Sunday, August 31, 2008

27 Reasons I Am Surely 26

Pop the Cialis. Inform the AARP.

I actually heard my woman say the words "at your age" tonight. As in, "Martin, at your age, you can't really expect to get toys at Christmas."

I replied eloquently. Respectfully. Insightfully.

"What the hell did you just say?" I said.

But it was true. Her guns were stuck to. And in front of my father and his wife, no less, who are visiting from Pittsburgh and so far have seemed to enjoy how stable and welcoming and warm my highly adult life is. They were commenting on how we will be getting "couples" gifts from now on. A coffeemaker, for instance. His-and-Hers socks.

"How about an urn?" I wanted to say, biting my tongue. "Should I draw up a will while we're at it?"

You see, I deliberately did not extinguish my individual candle at the wedding. Jessie did not extinguish hers, either. A wind blew up at that point in the ceremony and whisked what little flames we had enkindled up into an airy smoke that set off to join the Clouds of Time, but that doesn't mean I stopped existing as my own person. "Couples gifts." "At your age..." Bah. Judge me by my age, do you?
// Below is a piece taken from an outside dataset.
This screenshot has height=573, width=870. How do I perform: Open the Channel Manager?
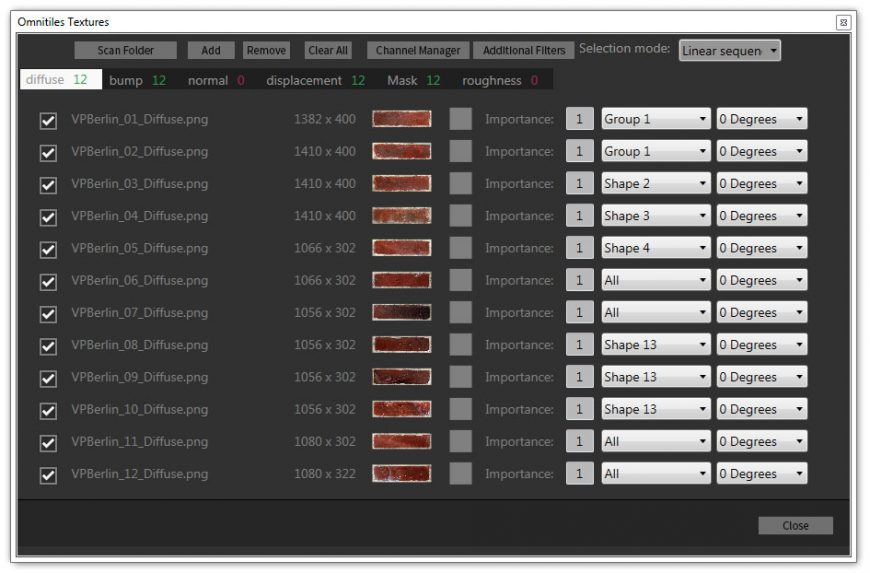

Of course you do. I'm 26. At my age, my grandfather had saved the world from Nazis and fathered three children. 7 may be the Age of Reason and 18 the Age of Unreasonableness, but 26 is when you should Have a Fucking Clue About Your Life. 26 is the age at which I thought my sisters should Know Better and Be Adults. They had garages for Christ sake. They were grown-ups.

And now, dear Reader, I fear that I, too, have grown up. Or at least have been asked to dress like a grown-up and be willing to not get toys for Christmas. I worry about what I write on here because what if somebody reads it and thinks I'm not as put-together as I should be? What if someone goes, "Someone his age shouldn't be writing like this" or, worse, "Isn't he too old for this?"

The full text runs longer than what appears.